Since @zmitchell runs the learning journey WG, editorial lead would be lead by the WG
@zmitchell: Not sure what my authority and boundaries are.
@fricklerhandwerk: Outline of the plan should be enough, questions can be discussed in the team, those who do the work take responsibility
@zmitchell: Expectations are important still, also for personal reasons
@fricklerhandwerk: How about writing something down for this to include in the project description?
@zmitchell: Thinking of an editorial lead, it’s about content and direction, but planning talks more about schedules, breakdown.
@fricklerhandwerk: Paid person should have responsibility to take care of logistics. Need to take time to get people onboarded, needs to coordinate with others.
@zmitchell: Have a didactics expert design the curriculum
@fricklerhandwerk: For that to work, needs contextual knowledge, takes weeks
@fricklerhandwerk: Person would start until money runs out, continue when we have more funds
@henrik-ch: Might be hard to continue the work when passing the same position onto somebody else later
@fricklerhandwerk: Yes, same person should continue work later on if possible.

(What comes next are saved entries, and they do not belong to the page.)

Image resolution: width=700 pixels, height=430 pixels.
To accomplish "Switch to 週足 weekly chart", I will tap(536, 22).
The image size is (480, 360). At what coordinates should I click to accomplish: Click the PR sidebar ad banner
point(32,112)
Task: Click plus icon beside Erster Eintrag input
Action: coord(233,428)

We should make sure we get funding while work is still in progress.
@infinisil: Not sure if it’s a good idea to start already, funds will run out, a month passes fast, might not be able to continue.

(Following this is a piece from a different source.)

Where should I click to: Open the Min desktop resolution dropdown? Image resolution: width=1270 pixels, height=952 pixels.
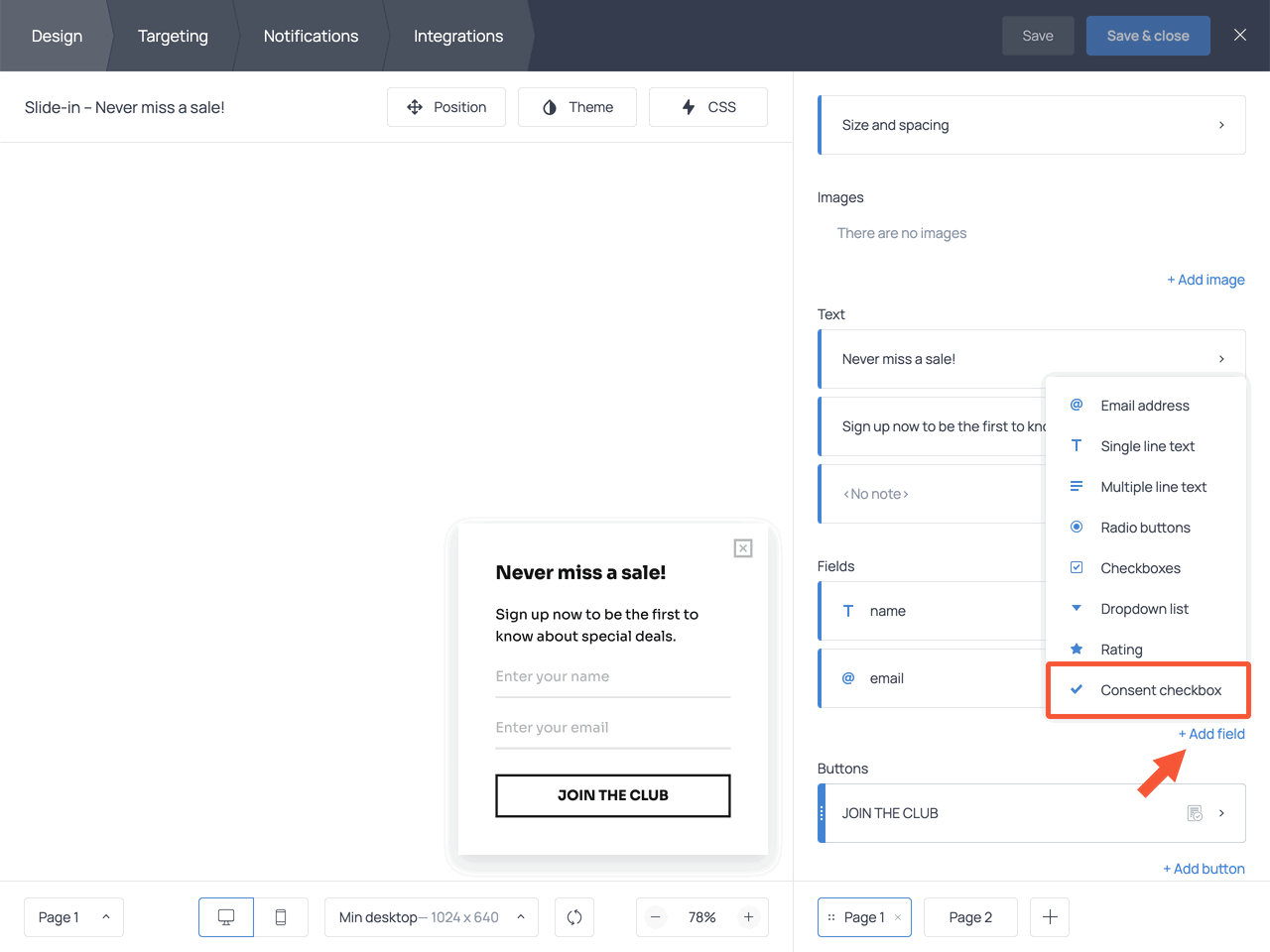point(431,917)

@fricklerhandwerk: Will use it anyway at some point, would rather start sooner, also takes some time to start still, I don’t think it’s blocking
@zmitchell: By producing something with value, we could get more funding, that’s how grants work
@fricklerhandwerk: Idea: Flipped classroom, what would we want the editorial lead to do for us in the first weeks
@zmitchell: Look at the current learning journey plan and give feedback to it, could get help from the nix expert, figure out if it’s too much for a new student
@fricklerhandwerk: Not sure if they can answer this, even with an expert. Maybe assess how long it takes to complete the learning journey instead?
@infinisil: I feel like it’s somewhat required to be technical, they’ll be involved in a very technical topic
@zmitchell: Agreed, not needed to be technical with Nix
@fricklerhandwerk: Experience with past UX workshop, which worked out well, despite the workshop leader Elton not knowing about Nix. Expecting for a didactic expert to be able to do something similar
Agreement it’s important, but not sure about it being a requirement
@infinisil: Depends on the person, if somebody has been doing this for a long time successfully without technical knowledge, might work
@zmitchell: Want it to be goal based (e.g. reaching a complete integration test project), they can help us determine whether goals are suitable, figure out pitfalls, whether it’s a reasonable goal.
Should show certain pain points, how to get unstuck, what amount of pain is appropriate in the journey.
@fricklerhandwerk: Should be a tractable task; figure out what’s too much, needs to be pulled apart, but no need to know too many technical details
@fricklerhandwerk: Would it be useful to assess the use case we want to cover? Backwards design: Map out use cases, trace back steps to get there in terms of skills and knowledge. Requires figuring out where users come from. Would doing that be useful?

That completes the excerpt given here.